I deal in hope : Carolyn R Scheidies

Blog Bio: Hub title: Finally, a doctor helps me, a maskless patient

Has fear erased the need to accommodate those with disabilities?

Those who know me, know I am put together with artificial joints, metal, plastic, glue, and screws. I have lots of limitations. My throat is compromised. I can only touch my face with one hand. I also have any number of allergies and sensitivities to medications and food. In this era of masks, I am part of a subset of persons who cannot safely wear a mask. It means I pretty much stay home.

A few weeks ago, I needed to see my regular doctor at Family Practice and have my yearly labs. I called my doctor’s nurse and, talked to her about my problem. My doctor said to come in. When Keith took me in, a couple of ladies in the entry let us know we needed masks (Keith already had one on) and to use the hand sanitizer. I said I could not do either, but that I’d already called. They checked and let me go in. Not one person stopped me or even glared at me during my appointment. They made a reasonable accommodation.

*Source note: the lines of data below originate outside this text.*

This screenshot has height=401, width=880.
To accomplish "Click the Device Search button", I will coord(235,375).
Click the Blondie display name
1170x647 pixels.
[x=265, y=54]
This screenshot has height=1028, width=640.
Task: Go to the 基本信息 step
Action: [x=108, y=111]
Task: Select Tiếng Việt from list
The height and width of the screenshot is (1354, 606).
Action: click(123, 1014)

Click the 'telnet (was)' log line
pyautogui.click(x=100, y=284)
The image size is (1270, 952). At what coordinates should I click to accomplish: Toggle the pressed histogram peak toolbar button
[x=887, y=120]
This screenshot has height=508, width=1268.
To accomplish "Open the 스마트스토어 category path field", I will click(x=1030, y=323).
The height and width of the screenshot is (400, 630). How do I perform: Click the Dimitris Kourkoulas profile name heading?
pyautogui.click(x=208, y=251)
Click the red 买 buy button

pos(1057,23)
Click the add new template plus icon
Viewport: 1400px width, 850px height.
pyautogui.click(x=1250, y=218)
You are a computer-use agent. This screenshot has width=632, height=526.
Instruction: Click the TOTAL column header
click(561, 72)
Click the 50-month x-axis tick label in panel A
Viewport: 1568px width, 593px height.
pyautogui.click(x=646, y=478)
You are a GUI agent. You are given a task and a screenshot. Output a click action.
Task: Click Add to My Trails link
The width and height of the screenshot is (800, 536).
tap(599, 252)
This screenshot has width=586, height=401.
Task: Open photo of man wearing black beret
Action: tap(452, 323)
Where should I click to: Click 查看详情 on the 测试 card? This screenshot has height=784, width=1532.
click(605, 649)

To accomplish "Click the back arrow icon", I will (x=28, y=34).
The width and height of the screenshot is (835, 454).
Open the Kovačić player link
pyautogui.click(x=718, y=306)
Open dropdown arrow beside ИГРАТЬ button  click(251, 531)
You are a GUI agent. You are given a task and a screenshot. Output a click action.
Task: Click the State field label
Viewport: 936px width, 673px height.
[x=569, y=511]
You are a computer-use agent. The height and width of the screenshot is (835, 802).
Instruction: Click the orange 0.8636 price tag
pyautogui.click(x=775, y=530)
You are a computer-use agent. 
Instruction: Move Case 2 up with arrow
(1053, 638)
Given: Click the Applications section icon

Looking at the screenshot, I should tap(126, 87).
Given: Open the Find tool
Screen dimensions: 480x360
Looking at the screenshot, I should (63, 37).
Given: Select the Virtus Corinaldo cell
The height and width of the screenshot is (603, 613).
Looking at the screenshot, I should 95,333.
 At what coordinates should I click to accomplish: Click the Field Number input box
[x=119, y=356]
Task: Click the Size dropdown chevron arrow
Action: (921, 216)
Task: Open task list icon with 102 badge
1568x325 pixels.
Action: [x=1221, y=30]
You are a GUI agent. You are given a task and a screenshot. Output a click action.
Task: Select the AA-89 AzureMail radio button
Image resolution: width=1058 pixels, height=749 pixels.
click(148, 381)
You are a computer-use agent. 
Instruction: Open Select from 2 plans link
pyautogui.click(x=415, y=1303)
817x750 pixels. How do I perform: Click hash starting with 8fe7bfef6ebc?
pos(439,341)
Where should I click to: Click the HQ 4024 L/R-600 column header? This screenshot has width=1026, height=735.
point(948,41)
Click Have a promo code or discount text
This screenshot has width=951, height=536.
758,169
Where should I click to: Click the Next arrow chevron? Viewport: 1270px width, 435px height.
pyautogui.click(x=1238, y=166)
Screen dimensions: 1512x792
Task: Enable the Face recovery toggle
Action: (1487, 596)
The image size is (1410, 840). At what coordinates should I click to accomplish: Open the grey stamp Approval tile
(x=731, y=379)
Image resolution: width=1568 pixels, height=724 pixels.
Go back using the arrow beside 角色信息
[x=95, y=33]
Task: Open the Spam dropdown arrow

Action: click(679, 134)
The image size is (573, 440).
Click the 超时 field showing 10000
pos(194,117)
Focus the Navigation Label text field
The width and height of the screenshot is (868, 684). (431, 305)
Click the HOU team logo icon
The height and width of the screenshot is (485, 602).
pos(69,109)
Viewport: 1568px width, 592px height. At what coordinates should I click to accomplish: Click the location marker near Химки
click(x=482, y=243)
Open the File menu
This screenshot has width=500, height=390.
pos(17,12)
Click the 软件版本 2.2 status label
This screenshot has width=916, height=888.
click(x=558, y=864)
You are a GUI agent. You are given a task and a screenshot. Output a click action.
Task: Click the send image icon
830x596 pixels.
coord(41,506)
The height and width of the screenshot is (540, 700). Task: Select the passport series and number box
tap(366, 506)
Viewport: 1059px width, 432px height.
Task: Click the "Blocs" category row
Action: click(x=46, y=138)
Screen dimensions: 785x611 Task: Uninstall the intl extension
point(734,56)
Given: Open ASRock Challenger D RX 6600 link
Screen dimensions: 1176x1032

More recently, I tried to set up an appointment with a podiatrist at Platte Valley Medical Group. However, when I let them know I couldn’t wear a mask, you would have thought they’d never heard of such a thing. After 15 or more minutes, I was passed onto another person who asked why? I explained. I was treated with politeness, but nothing I said mattered. No mask. No seeing a doctor.The next day someone else called and, nicely but firmly, grilled me as to why. It didn’t matter. They made absolutely no accommodations for people who like me can’t wear a mask but wish to see a doctor.

Yet, not being able to wear a mask is very real. According to this Disability Issues Brief Developed by the Southeast ADA Center and Burton Blatt Institute (BBI) at Syracuse University entitled The ADA and Face Mask Policies, “The CDC states that a person who has trouble breathing, is unconscious, incapacitated, or otherwise unable to remove the face mask without assistance should not wear a face mask or cloth face covering.” Other reasons include claustrophobia, PSTD, and severe anxiety.

What about businesses? According to the above article: If a person with a disability is not able to wear a face mask, state and local government agencies and private businesses must consider reasonable modifications to a face mask policy so that the person with the disability can participate in, or benefit from, the programs offered or goods and services that are provided.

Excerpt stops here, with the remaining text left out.